Türkler; dış yardım kabul etmezler. Haysiyet duyguları, buna engeldir. Eğer; geçici bir süre görünürde kuvvet ve kudretleri varsa da; Türk’ler mutlaka dış yardıma alıştırılmalıdırlar.
Maneviyatları sarsıldığı gün; Türkler’i kendilerinden şeklen çok kuvvetli, kalabalık ve güçlü kuvvetler önünde zafere götüren; asıl kudretleri sarsılacak ve o zaman Türkler’i yıkmak, mümkün olabilecektir.
Bu nedenle; Osmanlı Devletini yıkmak için, yanlızca savaş meydanlarındaki zaferler yeterli değildir. Ve hatta; yanlızca bu yolda yürümek, Türkler’in gerçekleri anlamalarına neden olabilir.
Yapılacak iş; Türkler’e bir şey hissettirmeden, bünyelerindeki tahribatı tamamlamaktır. ”
Bu mektupla ilgili; birçok yorum yapılabilir. Eminin ki, zaten siz de mektubu okuduktan sonra, kendi başınıza mutlaka çeşitli yorumlar üretmişsinizdir. Bu nedenle; ben mektupta ki; Türkler’in yıkılması için gereken başlıca unsurun, borçlandırılma ” konusu olduğunu söylüyor ve geçiyorum. İlginç bir mektup, bir yandan üstün vasıflarımızın yazılı olduğunu okuduğumda, gurur duyuyorum, ama diğer yandan da, yıkılmamız için yazılı olan gerekenler bölümü; acaba, tarih içinde sürdürülen çabaların bir ürünü mü bu borçlarımız diye düşünüyorum? Ya Osmanlılar, bu borçları hep kalkınmak için almışlardı demi, yıkılışımız için değil ki?

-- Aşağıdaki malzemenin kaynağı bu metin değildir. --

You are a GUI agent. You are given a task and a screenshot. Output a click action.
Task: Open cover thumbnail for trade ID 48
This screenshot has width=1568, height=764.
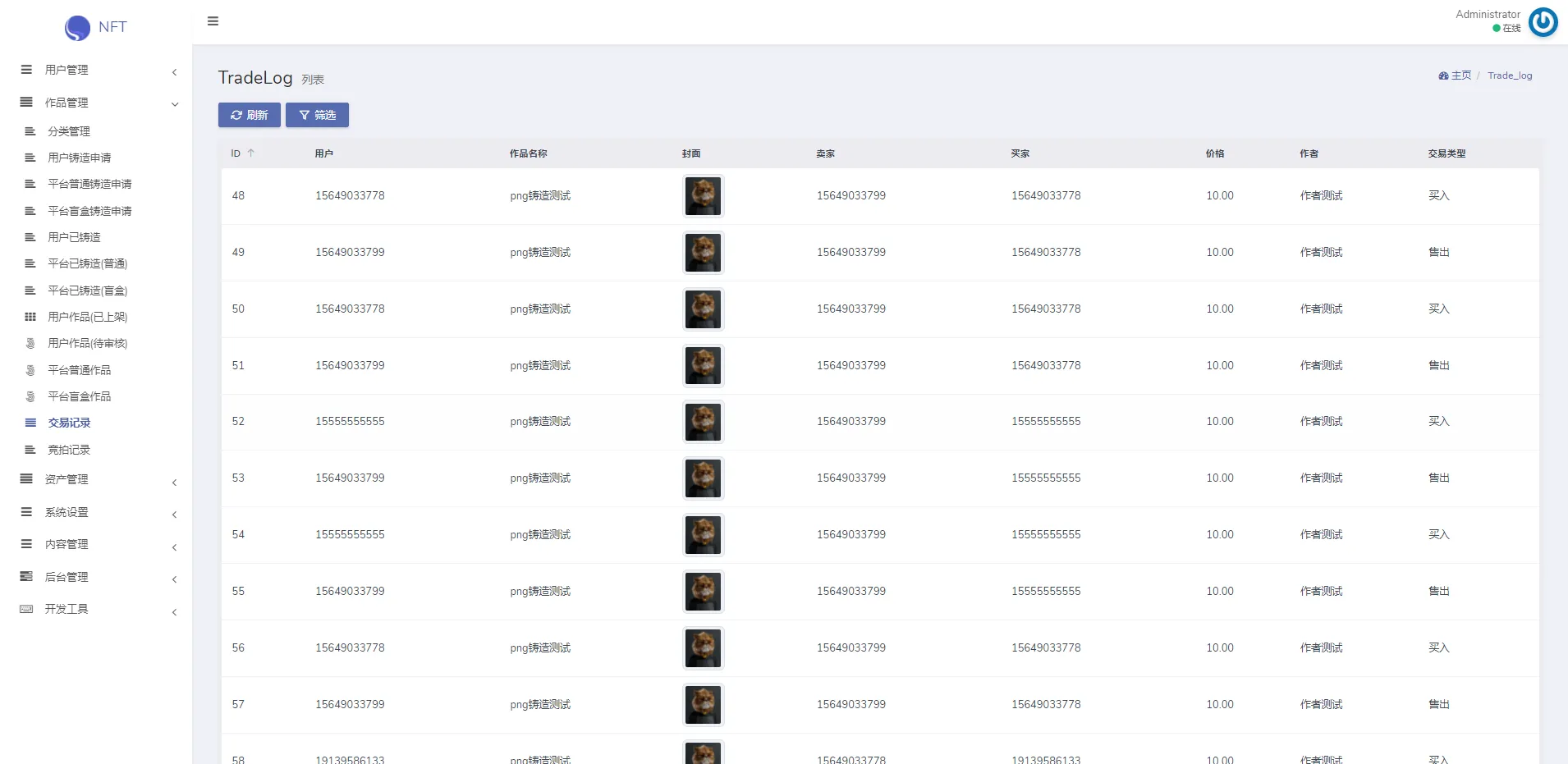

Rahmetli, ulu önder, büyük önder Mustafa Kemal Atatürk; büyük adammış, sanki biliyormuş Patriğin bu mektubunu da; Osmanlının tüm borçlarını, yeni kurulmuş ve savaştan çıkmış, genç Cumhuriyet’in hemen ilk yıllarında ödeyip kapatmış. Biliyorsunuz demi, Atatürk, Osmanlının tüm borçlarını ödeyip kapattırmış. Yinede, “borç yiğidin kamçısı”; nerden çıkmış bu saçma atasözü bilinmez, belki de ata sözü değil, yaban sözü yani bizi yıkmak için uğraşan dış güçlerin yarattığı bir söz mü? Ya buna inananlara ne demeli???